Assignment ::
Leaving out the pictures, write out exactly each line from the line with "Task: Open edit for Armenian Dram row" through the close of the listing below.

[Start of section]

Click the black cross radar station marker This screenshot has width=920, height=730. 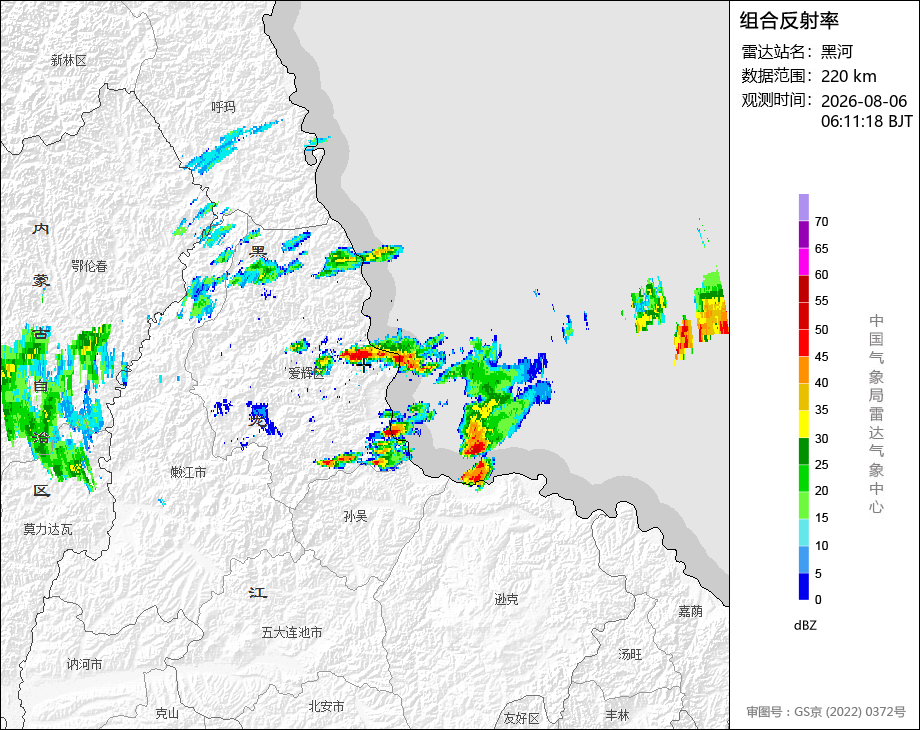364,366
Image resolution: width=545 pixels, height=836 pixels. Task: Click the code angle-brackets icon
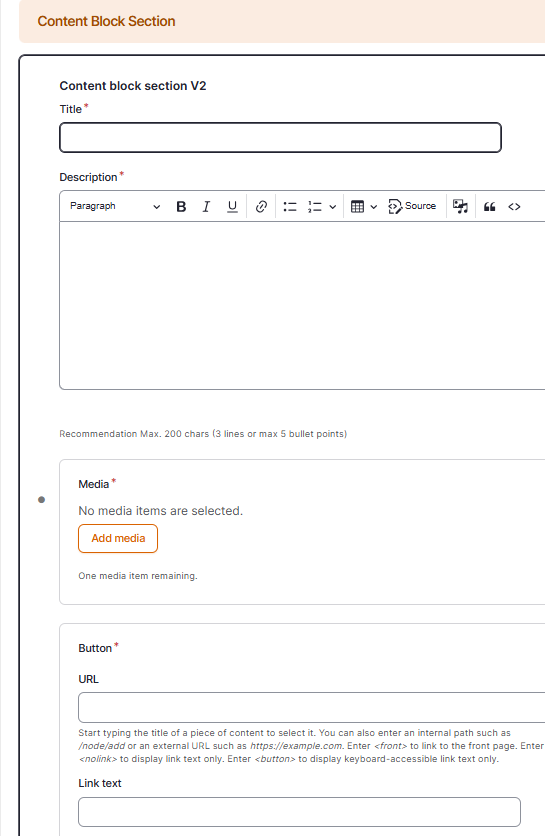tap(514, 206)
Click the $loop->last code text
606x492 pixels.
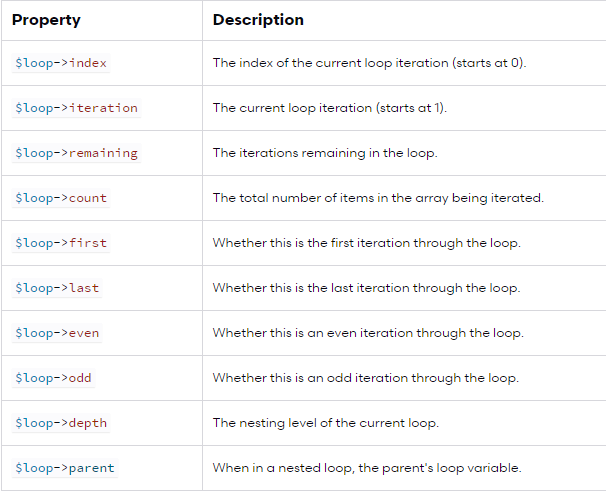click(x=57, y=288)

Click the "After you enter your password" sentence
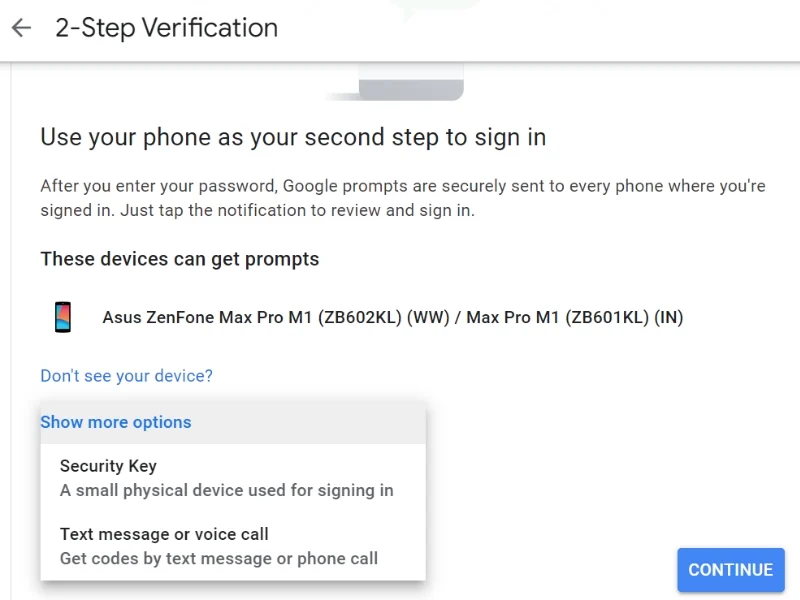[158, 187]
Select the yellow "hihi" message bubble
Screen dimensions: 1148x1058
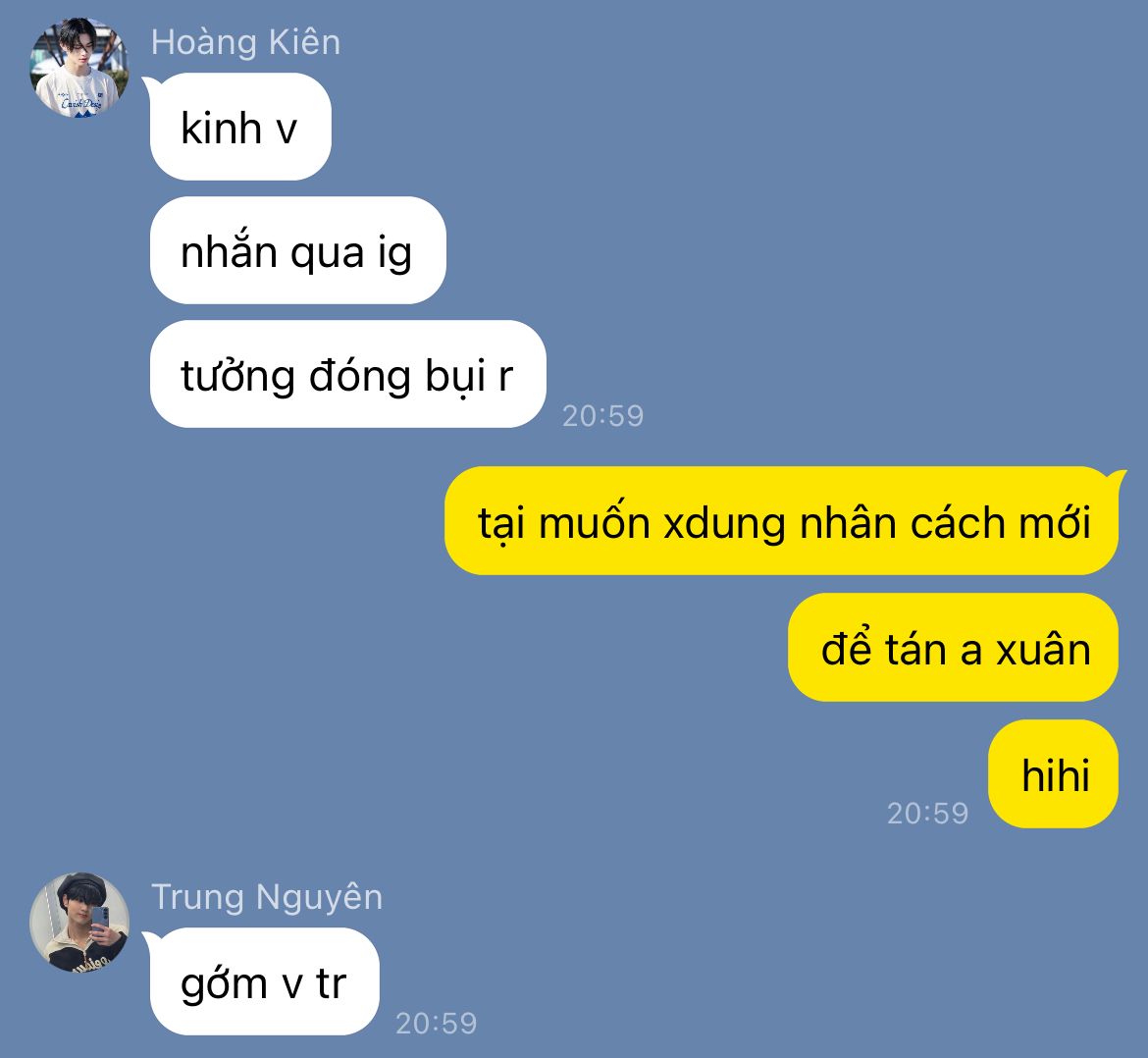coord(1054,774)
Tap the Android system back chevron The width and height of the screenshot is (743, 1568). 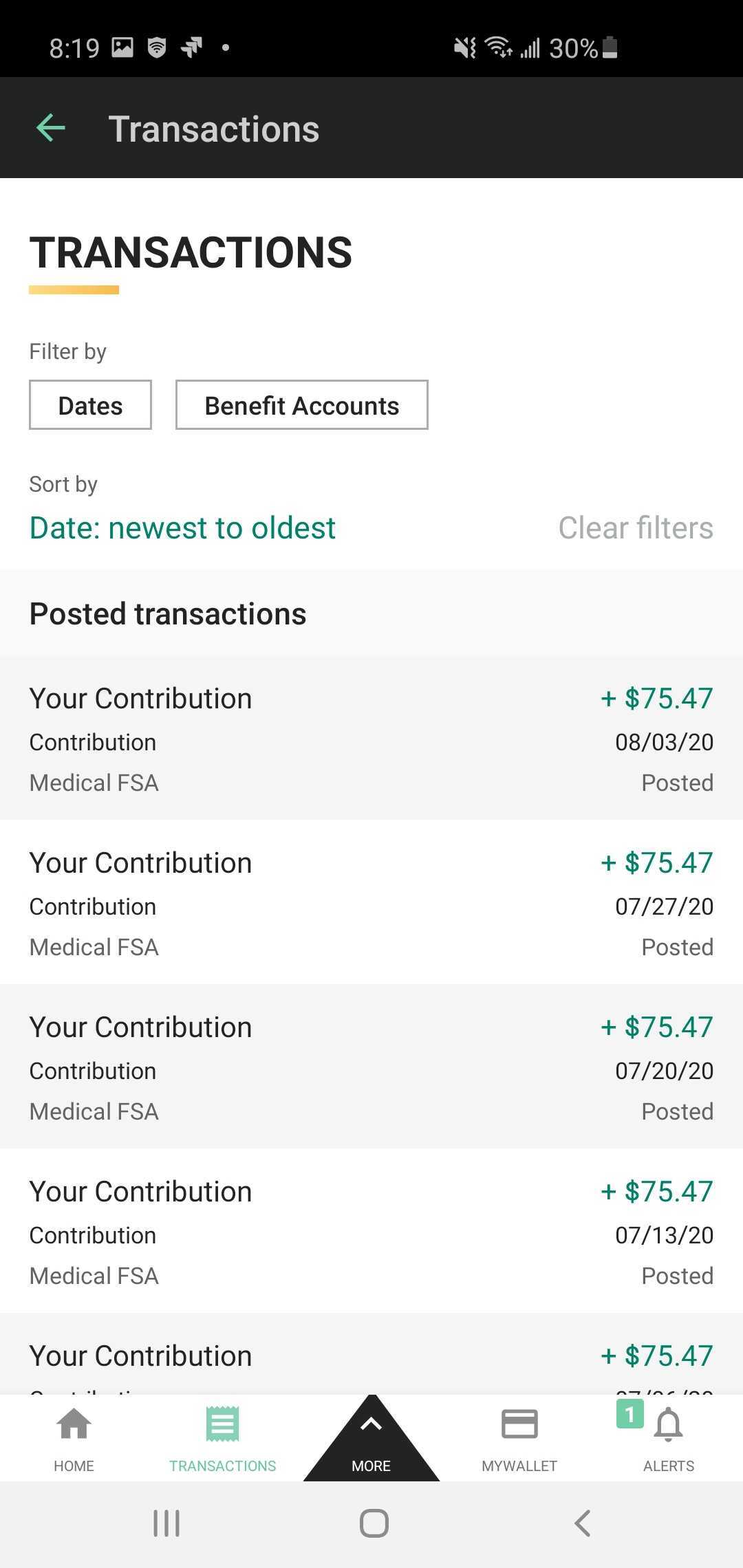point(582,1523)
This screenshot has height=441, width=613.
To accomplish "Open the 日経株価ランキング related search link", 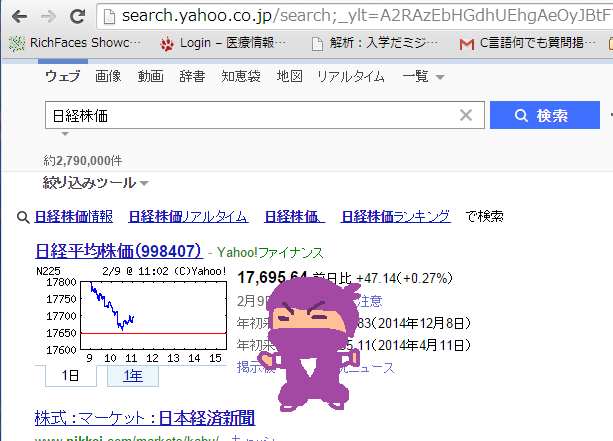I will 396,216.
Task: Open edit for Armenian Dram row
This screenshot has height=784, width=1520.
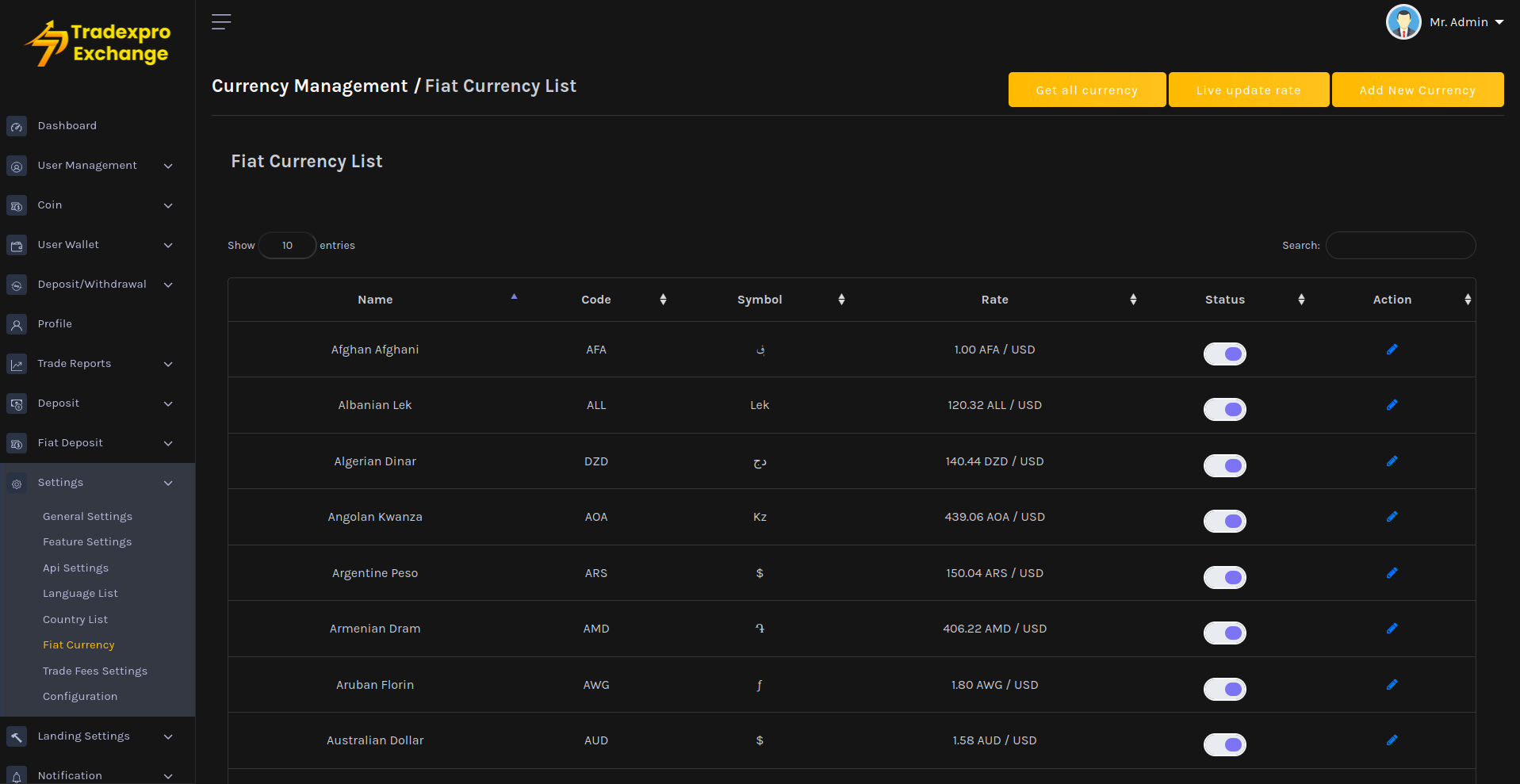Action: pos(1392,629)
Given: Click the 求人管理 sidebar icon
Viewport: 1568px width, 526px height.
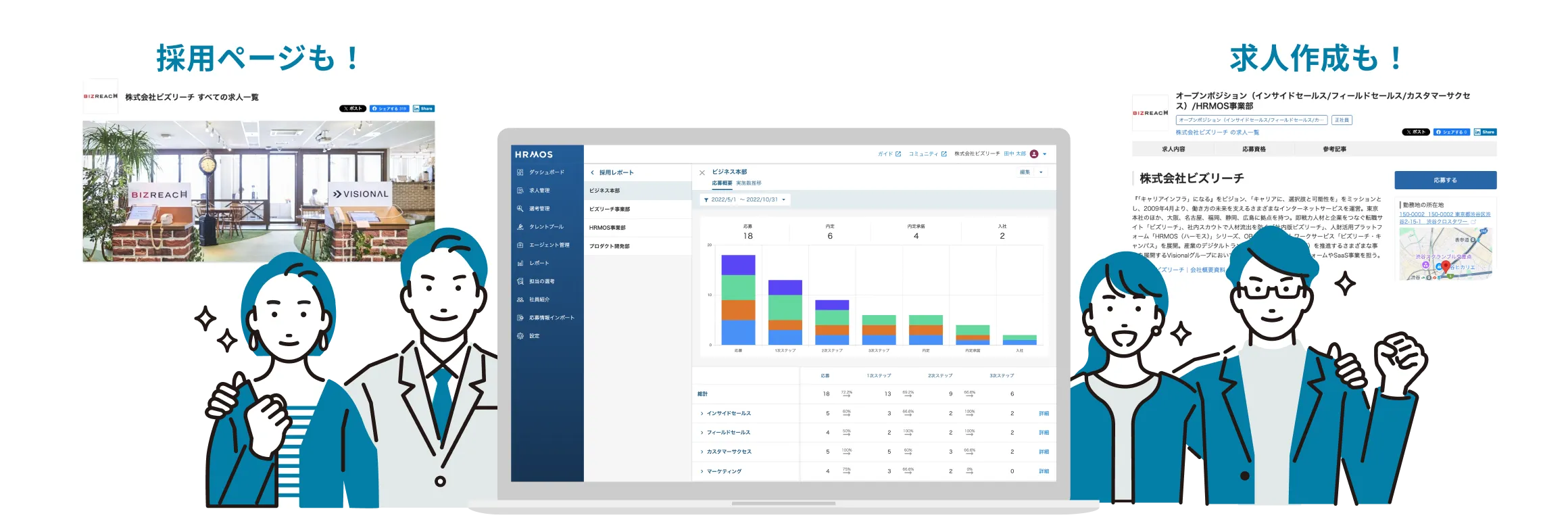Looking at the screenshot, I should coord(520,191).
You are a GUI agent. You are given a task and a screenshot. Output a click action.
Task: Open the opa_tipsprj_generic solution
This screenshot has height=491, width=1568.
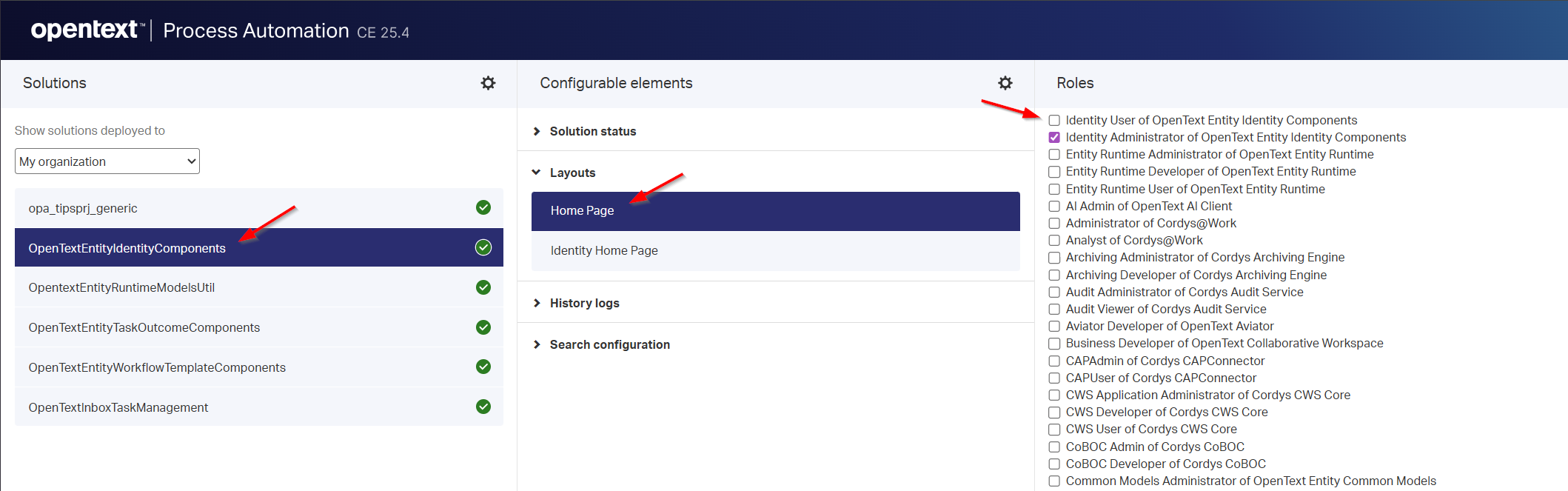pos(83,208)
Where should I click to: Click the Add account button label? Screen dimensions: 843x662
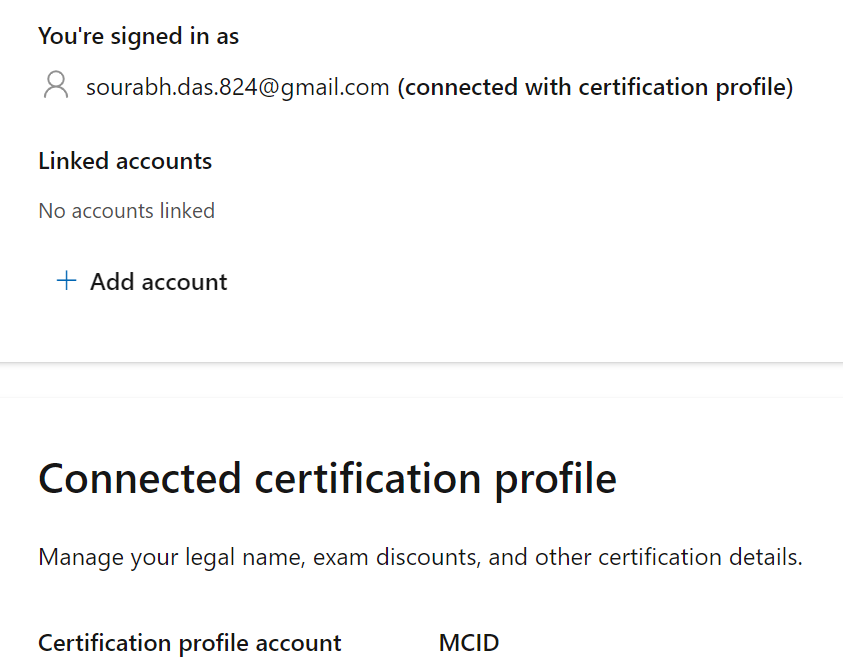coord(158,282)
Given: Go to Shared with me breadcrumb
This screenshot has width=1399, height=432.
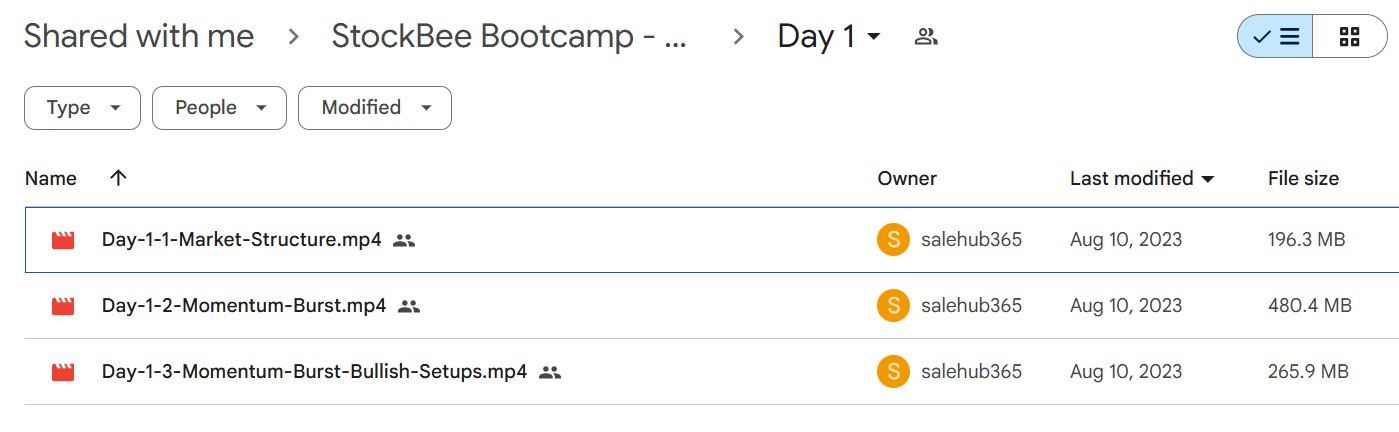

[End of section]

Problem solution ::
Task: Open edit for Armenian Dram row
This screenshot has height=784, width=1520.
Action: pos(1392,629)
Given: Click the 求人管理 sidebar icon
Viewport: 1568px width, 526px height.
Looking at the screenshot, I should coord(520,191).
You are a GUI agent. You are given a task and a screenshot. Output a click action.
Task: Open the opa_tipsprj_generic solution
This screenshot has height=491, width=1568.
pos(83,208)
Where should I click to: Click the Add account button label? Screen dimensions: 843x662
coord(158,282)
Given: Go to Shared with me breadcrumb
This screenshot has width=1399, height=432.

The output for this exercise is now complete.